- mlrun.frameworks.sklearn.apply_mlrun(model: sklearn.base.BaseEstimator | sklearn.base.BiclusterMixin | sklearn.base.ClassifierMixin | sklearn.base.ClusterMixin | sklearn.base.DensityMixin | sklearn.base.RegressorMixin | sklearn.base.TransformerMixin = None, model_name: str = 'model', tag: str = '', model_path: str = None, modules_map: dict[str, Union[NoneType, str, list[str]]] | str = None, custom_objects_map: dict[str, Union[str, list[str]]] | str = None, custom_objects_directory: str = None, context: MLClientCtx = None, artifacts: list[mlrun.frameworks._ml_common.plan.MLPlan] | list[str] | dict[str, dict] = None, metrics: list[mlrun.frameworks.sklearn.metric.Metric] | list[Union[tuple[Union[Callable, str], dict], Callable, str]] | dict[str, Union[tuple[Union[Callable, str], dict], Callable, str]] = None, x_test: list | tuple | dict | ndarray | DataFrame | Series | scipy.sparse.base.spmatrix = None, y_test: list | tuple | dict | ndarray | DataFrame | Series | scipy.sparse.base.spmatrix = None, sample_set: list | tuple | dict | ndarray | DataFrame | Series | scipy.sparse.base.spmatrix | DataItem | str = None, y_columns: list[str] | list[int] = None, feature_vector: str = None, feature_weights: list[float] = None, labels: dict[str, Union[str, int, float]] = None, parameters: dict[str, Union[str, int, float]] = None, extra_data: dict[str, Union[str, bytes, mlrun.artifacts.base.Artifact, mlrun.datastore.base.DataItem]] = None, auto_log: bool = True, **kwargs) SKLearnModelHandler [source]#
Wrap the given model with MLRun's interface providing it with mlrun's additional features.
- Parameters:
model -- The model to wrap.
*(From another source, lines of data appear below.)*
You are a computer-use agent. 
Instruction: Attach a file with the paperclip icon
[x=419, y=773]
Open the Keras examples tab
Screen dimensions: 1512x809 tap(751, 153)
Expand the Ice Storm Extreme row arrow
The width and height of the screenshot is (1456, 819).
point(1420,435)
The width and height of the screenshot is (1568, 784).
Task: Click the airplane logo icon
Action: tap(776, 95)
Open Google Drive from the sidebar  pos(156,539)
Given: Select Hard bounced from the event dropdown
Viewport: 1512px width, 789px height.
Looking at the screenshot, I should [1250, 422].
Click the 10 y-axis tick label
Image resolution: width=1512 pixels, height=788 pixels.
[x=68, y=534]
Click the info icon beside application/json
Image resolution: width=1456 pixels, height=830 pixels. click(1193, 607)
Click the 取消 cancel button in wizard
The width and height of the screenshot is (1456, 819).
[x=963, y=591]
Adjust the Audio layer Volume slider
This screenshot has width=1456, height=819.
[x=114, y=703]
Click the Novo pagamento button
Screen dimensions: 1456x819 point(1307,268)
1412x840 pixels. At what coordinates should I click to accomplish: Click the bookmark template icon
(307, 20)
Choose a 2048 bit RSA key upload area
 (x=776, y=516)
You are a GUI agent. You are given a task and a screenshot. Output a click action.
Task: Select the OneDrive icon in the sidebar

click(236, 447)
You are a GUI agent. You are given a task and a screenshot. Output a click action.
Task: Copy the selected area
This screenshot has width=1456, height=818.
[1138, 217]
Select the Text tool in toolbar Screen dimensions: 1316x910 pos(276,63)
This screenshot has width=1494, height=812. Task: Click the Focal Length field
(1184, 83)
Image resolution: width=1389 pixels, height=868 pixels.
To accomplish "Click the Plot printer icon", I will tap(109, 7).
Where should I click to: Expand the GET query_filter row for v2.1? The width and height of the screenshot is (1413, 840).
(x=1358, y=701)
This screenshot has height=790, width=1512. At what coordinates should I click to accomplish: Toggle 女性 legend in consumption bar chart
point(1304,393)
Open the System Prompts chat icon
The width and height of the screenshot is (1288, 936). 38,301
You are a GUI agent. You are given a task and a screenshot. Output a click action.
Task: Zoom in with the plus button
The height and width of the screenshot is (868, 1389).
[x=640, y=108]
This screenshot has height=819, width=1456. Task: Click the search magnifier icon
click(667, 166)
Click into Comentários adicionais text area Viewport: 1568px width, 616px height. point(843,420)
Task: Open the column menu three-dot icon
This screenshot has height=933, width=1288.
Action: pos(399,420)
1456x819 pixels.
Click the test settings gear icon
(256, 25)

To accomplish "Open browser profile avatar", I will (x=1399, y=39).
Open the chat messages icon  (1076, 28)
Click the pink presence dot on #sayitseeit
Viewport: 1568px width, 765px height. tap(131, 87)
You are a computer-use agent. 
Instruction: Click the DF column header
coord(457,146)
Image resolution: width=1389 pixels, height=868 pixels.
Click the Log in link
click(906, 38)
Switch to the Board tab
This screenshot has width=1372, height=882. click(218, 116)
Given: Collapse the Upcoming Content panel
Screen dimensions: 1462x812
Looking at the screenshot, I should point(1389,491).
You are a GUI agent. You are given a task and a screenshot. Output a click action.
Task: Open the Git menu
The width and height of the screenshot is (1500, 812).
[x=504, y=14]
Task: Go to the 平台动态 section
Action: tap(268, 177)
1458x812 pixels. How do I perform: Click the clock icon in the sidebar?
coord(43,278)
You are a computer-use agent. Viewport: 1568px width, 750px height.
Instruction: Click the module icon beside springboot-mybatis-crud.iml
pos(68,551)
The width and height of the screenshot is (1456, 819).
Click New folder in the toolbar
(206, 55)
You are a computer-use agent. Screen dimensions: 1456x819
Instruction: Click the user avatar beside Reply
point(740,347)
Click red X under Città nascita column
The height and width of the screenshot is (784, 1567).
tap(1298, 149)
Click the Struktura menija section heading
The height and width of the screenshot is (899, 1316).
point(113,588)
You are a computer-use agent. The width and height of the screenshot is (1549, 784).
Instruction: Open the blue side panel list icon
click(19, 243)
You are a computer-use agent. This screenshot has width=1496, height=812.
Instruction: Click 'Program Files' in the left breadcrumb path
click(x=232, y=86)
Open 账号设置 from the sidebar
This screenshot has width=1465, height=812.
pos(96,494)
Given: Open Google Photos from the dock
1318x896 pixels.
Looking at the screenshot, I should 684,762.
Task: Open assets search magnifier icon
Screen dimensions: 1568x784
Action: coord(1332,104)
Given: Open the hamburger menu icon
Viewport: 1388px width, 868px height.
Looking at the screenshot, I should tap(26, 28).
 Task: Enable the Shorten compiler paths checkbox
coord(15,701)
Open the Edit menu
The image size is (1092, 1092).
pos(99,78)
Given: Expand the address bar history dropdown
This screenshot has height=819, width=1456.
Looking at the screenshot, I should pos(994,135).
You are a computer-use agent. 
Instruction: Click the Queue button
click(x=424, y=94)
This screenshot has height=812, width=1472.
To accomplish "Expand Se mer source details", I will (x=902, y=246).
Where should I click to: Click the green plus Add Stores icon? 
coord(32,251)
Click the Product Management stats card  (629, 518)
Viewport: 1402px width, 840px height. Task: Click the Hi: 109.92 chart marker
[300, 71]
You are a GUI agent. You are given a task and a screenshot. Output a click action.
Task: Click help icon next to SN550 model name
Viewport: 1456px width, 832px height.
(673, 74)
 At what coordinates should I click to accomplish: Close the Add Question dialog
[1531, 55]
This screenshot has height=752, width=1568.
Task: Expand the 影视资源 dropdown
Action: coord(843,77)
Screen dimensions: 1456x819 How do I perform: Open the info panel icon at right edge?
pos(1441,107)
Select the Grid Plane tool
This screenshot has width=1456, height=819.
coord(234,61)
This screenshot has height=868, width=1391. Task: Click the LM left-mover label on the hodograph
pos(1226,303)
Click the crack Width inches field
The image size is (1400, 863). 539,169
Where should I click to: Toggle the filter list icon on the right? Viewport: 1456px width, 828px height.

Can be loaded from the model path given as well.
model_name -- The model name to use for storing the model artifact. Default: "model".
tag -- The model's tag to log with.
model_path -- The model's store object path. Mandatory for evaluation (to know which model to update). If model is not provided, it will be loaded from this path.
modules_map --
A dictionary of all the modules required for loading the model. Each key is a path to a module and its value is the object name to import from it. All the modules will be imported globally. If multiple objects needed to be imported from the same module a list can be given. The map can be passed as a path to a json file as well. For example:
{ "module1": None, # import module1 "module2": ["func1", "func2"], # from module2 import func1, func2 "module3.sub_module": "func3", # from module3.sub_module import func3 }
If the model path given is of a store object, the modules map will be read from the logged modules map artifact of the model.
custom_objects_map --
A dictionary of all the custom objects required for loading the model. Each key is a path to a python file and its value is the custom object name to import from it. If multiple objects needed to be imported from the same py file a list can be given. The map can be passed as a path to a json file as well. For example:
{ "/.../": "MyModel", "/.../": ["object1", "object2"], }
All the paths will be accessed from the given 'custom_objects_directory', meaning each py file will be read from 'custom_objects_directory/<MAP VALUE>'. If the model path given is of a store object, the custom objects map will be read from the logged custom object map artifact of the model. Notice: The custom objects will be imported in the order they came in this dictionary (or json). If a custom object is depended on another, make sure to put it below the one it relies on.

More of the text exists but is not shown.